- [Problem to solve]:
A full and exact copy of the listing that follows is needed.

- [Input records]:
»»
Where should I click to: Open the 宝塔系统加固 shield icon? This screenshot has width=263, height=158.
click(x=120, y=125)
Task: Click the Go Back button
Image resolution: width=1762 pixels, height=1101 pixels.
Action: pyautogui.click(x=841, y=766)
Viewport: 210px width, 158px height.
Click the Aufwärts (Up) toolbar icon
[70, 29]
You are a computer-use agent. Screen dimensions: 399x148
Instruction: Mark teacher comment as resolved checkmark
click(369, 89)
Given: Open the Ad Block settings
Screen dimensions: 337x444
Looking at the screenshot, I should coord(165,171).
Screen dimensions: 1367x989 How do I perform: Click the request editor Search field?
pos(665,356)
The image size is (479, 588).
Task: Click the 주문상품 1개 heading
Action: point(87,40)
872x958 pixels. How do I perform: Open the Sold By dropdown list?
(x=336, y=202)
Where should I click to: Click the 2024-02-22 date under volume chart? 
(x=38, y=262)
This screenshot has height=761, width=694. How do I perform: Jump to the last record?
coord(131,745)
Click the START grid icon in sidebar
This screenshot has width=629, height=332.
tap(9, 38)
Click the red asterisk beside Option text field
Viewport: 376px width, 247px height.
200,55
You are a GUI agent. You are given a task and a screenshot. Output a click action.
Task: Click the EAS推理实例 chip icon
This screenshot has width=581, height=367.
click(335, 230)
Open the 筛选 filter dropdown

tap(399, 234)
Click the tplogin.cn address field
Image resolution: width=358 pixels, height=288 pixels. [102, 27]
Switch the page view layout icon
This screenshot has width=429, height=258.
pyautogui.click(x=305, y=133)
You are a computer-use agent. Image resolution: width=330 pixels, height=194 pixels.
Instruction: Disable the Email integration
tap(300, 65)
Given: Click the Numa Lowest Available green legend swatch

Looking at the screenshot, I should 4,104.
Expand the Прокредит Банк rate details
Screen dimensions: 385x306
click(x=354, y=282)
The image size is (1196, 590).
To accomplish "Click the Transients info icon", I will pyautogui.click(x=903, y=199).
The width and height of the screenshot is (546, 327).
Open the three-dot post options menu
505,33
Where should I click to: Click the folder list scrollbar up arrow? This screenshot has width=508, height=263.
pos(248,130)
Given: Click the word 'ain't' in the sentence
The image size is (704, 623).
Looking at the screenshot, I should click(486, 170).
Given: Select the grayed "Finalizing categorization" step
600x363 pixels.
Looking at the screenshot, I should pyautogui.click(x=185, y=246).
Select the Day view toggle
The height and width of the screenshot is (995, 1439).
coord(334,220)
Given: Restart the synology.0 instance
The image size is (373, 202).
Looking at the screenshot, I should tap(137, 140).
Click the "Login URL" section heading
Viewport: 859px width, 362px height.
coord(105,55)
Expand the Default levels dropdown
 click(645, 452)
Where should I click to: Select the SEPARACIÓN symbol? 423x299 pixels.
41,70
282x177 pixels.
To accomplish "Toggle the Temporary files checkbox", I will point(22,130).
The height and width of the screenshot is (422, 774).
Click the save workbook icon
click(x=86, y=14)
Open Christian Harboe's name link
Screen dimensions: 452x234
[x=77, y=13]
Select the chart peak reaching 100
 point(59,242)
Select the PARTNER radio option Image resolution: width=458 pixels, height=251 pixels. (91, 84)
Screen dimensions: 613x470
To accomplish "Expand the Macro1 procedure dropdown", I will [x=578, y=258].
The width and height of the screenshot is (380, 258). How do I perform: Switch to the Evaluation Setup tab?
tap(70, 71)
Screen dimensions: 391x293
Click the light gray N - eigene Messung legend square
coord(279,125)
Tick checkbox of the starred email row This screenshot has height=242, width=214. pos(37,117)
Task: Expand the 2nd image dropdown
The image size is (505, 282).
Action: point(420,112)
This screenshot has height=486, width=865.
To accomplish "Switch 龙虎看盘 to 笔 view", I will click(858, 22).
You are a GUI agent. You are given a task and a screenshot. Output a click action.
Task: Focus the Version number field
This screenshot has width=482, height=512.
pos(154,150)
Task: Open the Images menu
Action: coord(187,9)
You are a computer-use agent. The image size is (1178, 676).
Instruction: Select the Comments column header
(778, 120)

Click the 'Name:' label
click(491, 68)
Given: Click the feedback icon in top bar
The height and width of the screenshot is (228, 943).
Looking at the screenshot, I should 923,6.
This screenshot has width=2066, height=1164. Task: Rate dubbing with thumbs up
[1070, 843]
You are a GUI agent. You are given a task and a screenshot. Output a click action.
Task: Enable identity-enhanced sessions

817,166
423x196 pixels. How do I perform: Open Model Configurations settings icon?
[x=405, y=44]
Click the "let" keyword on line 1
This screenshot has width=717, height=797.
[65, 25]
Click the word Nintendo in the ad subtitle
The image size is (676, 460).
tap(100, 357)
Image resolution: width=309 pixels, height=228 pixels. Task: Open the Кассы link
««
- [Task answer]:
Where should I click to: Open the 宝塔系统加固 shield icon? This screenshot has width=263, height=158.
click(x=120, y=125)
Task: Click the Go Back button
Image resolution: width=1762 pixels, height=1101 pixels.
Action: pyautogui.click(x=841, y=766)
Viewport: 210px width, 158px height.
Click the Aufwärts (Up) toolbar icon
[70, 29]
You are a computer-use agent. Screen dimensions: 399x148
Instruction: Mark teacher comment as resolved checkmark
click(369, 89)
Given: Open the Ad Block settings
Screen dimensions: 337x444
Looking at the screenshot, I should coord(165,171).
Screen dimensions: 1367x989 How do I perform: Click the request editor Search field?
pos(665,356)
The image size is (479, 588).
Task: Click the 주문상품 1개 heading
Action: point(87,40)
872x958 pixels. How do I perform: Open the Sold By dropdown list?
(x=336, y=202)
Where should I click to: Click the 2024-02-22 date under volume chart? 
(x=38, y=262)
This screenshot has height=761, width=694. How do I perform: Jump to the last record?
coord(131,745)
Click the START grid icon in sidebar
This screenshot has width=629, height=332.
tap(9, 38)
Click the red asterisk beside Option text field
Viewport: 376px width, 247px height.
200,55
You are a GUI agent. You are given a task and a screenshot. Output a click action.
Task: Click the EAS推理实例 chip icon
This screenshot has width=581, height=367.
click(335, 230)
Open the 筛选 filter dropdown

tap(399, 234)
Click the tplogin.cn address field
Image resolution: width=358 pixels, height=288 pixels. [102, 27]
Switch the page view layout icon
This screenshot has width=429, height=258.
pyautogui.click(x=305, y=133)
You are a computer-use agent. Image resolution: width=330 pixels, height=194 pixels.
Instruction: Disable the Email integration
tap(300, 65)
Given: Click the Numa Lowest Available green legend swatch

Looking at the screenshot, I should 4,104.
Expand the Прокредит Банк rate details
Screen dimensions: 385x306
click(x=354, y=282)
The image size is (1196, 590).
To accomplish "Click the Transients info icon", I will pyautogui.click(x=903, y=199).
The width and height of the screenshot is (546, 327).
Open the three-dot post options menu
505,33
Where should I click to: Click the folder list scrollbar up arrow? This screenshot has width=508, height=263.
pos(248,130)
Given: Click the word 'ain't' in the sentence
The image size is (704, 623).
Looking at the screenshot, I should click(486, 170).
Given: Select the grayed "Finalizing categorization" step
600x363 pixels.
Looking at the screenshot, I should pyautogui.click(x=185, y=246).
Select the Day view toggle
The height and width of the screenshot is (995, 1439).
coord(334,220)
Given: Restart the synology.0 instance
The image size is (373, 202).
Looking at the screenshot, I should tap(137, 140).
Click the "Login URL" section heading
Viewport: 859px width, 362px height.
coord(105,55)
Expand the Default levels dropdown
 click(645, 452)
Where should I click to: Select the SEPARACIÓN symbol? 423x299 pixels.
41,70
282x177 pixels.
To accomplish "Toggle the Temporary files checkbox", I will point(22,130).
The height and width of the screenshot is (422, 774).
Click the save workbook icon
click(x=86, y=14)
Open Christian Harboe's name link
Screen dimensions: 452x234
[x=77, y=13]
Select the chart peak reaching 100
 point(59,242)
Select the PARTNER radio option Image resolution: width=458 pixels, height=251 pixels. (91, 84)
Screen dimensions: 613x470
To accomplish "Expand the Macro1 procedure dropdown", I will [x=578, y=258].
The width and height of the screenshot is (380, 258). How do I perform: Switch to the Evaluation Setup tab?
tap(70, 71)
Screen dimensions: 391x293
Click the light gray N - eigene Messung legend square
coord(279,125)
Tick checkbox of the starred email row This screenshot has height=242, width=214. pos(37,117)
Task: Expand the 2nd image dropdown
The image size is (505, 282).
Action: point(420,112)
This screenshot has height=486, width=865.
To accomplish "Switch 龙虎看盘 to 笔 view", I will click(858, 22).
You are a GUI agent. You are given a task and a screenshot. Output a click action.
Task: Focus the Version number field
This screenshot has width=482, height=512.
pos(154,150)
Task: Open the Images menu
Action: coord(187,9)
You are a computer-use agent. The image size is (1178, 676).
Instruction: Select the Comments column header
(778, 120)

Click the 'Name:' label
click(491, 68)
Given: Click the feedback icon in top bar
The height and width of the screenshot is (228, 943).
Looking at the screenshot, I should 923,6.
This screenshot has width=2066, height=1164. Task: Rate dubbing with thumbs up
[1070, 843]
You are a GUI agent. You are given a task and a screenshot. Output a click action.
Task: Enable identity-enhanced sessions

817,166
423x196 pixels. How do I perform: Open Model Configurations settings icon?
[x=405, y=44]
Click the "let" keyword on line 1
This screenshot has width=717, height=797.
[65, 25]
Click the word Nintendo in the ad subtitle
The image size is (676, 460).
tap(100, 357)
Image resolution: width=309 pixels, height=228 pixels. Task: Open the Кассы link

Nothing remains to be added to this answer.